▶ _Required work_
The answer must consist only of the lines from the line with "This screenshot has height=662, width=1177." to the line with "Enable 上门取车 pickup option", both included, exactly as they stand below.

▶ _Supplied data_
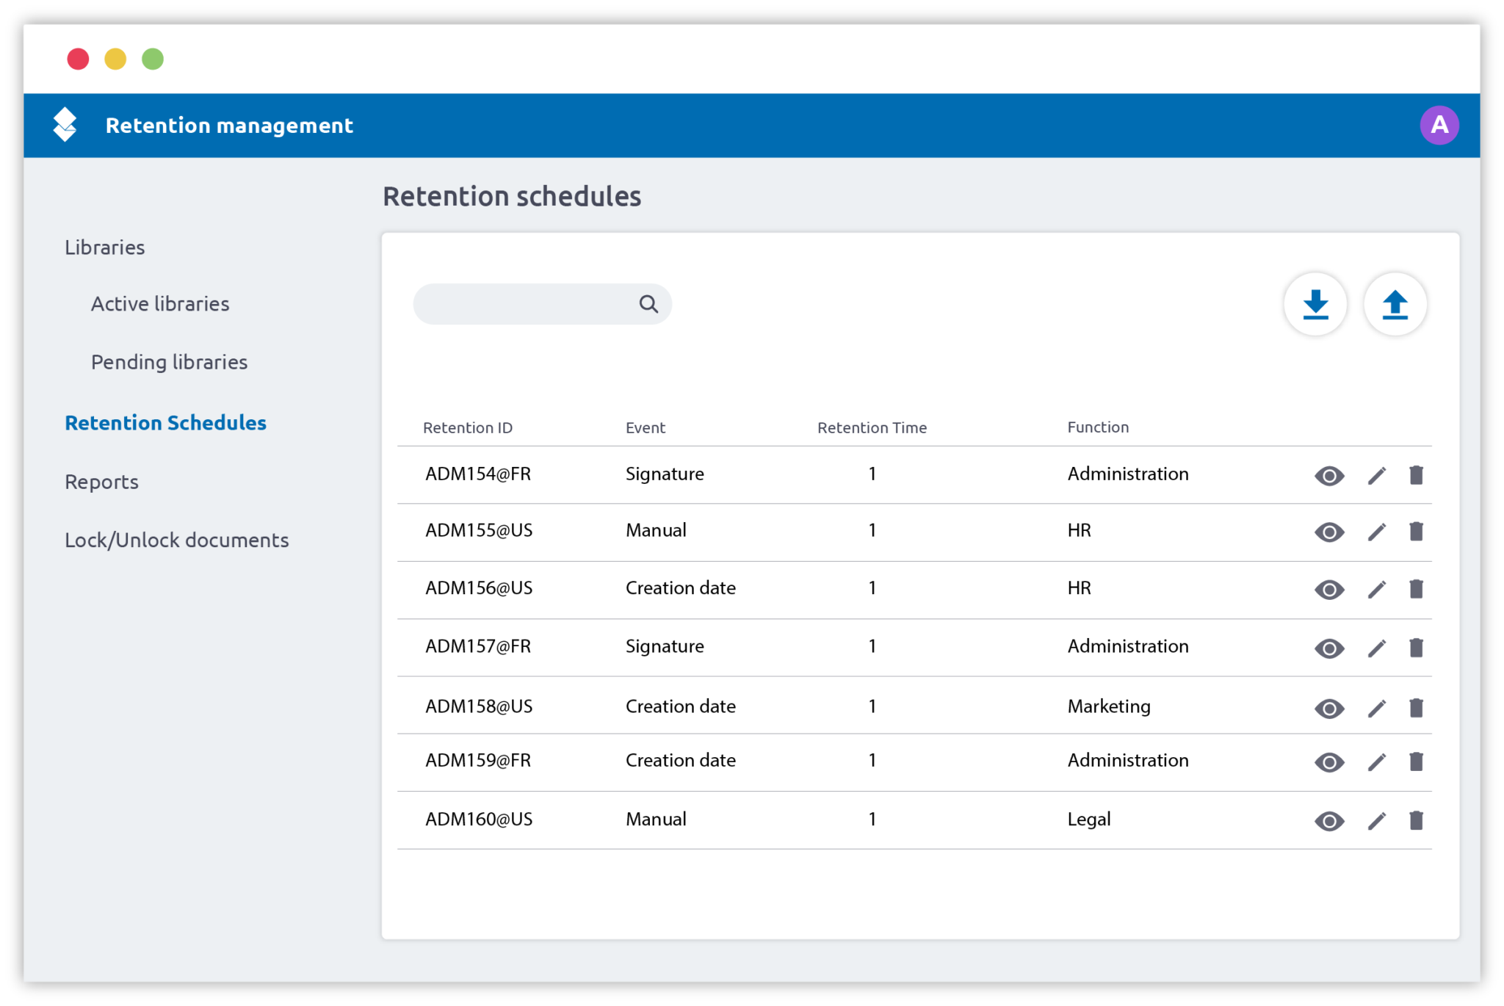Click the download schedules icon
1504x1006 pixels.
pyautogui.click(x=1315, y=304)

---

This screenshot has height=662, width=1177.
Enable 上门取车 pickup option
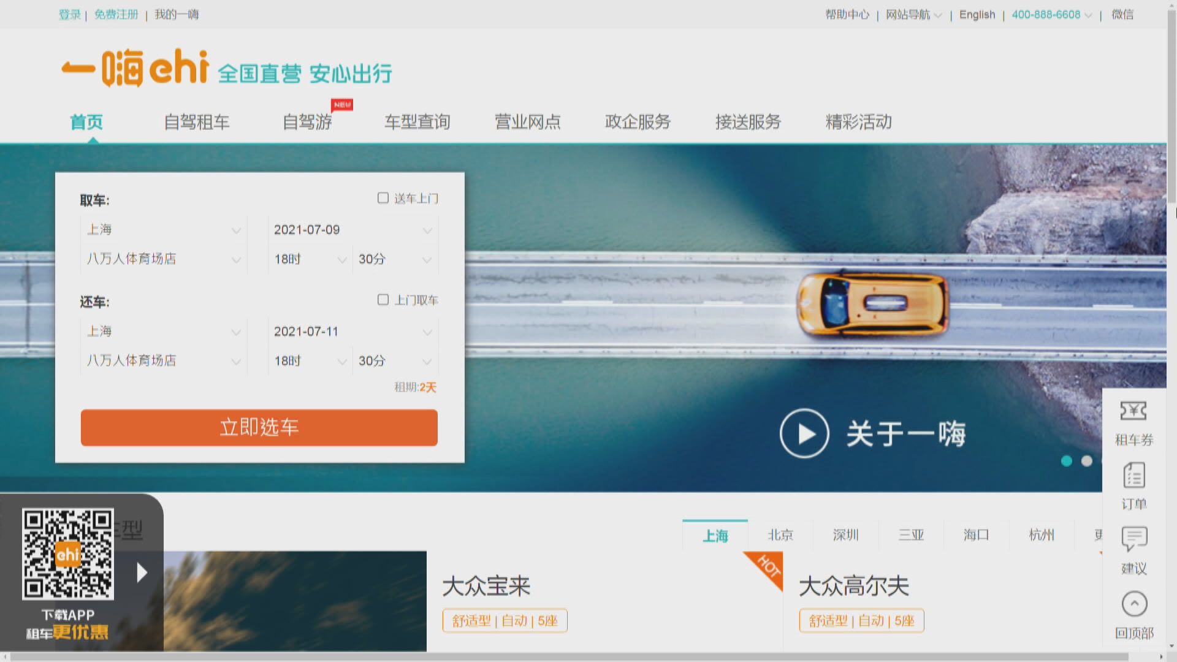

==

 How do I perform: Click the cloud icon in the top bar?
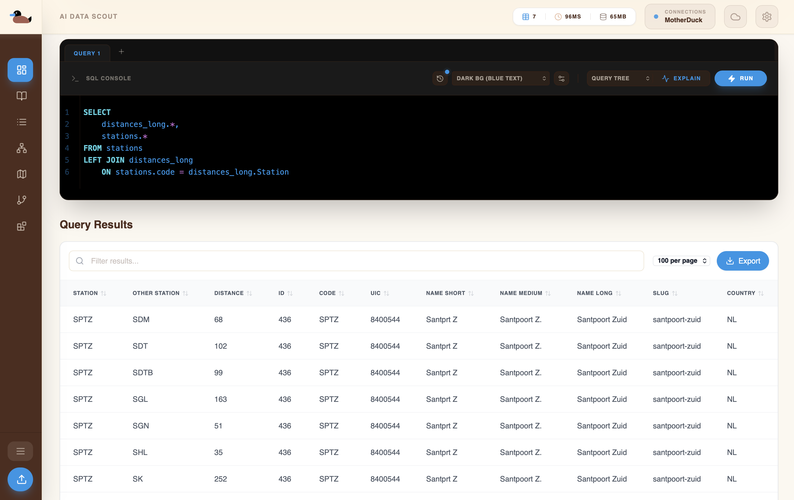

▶ _Task answer_
This screenshot has height=662, width=1177.
Enable 上门取车 pickup option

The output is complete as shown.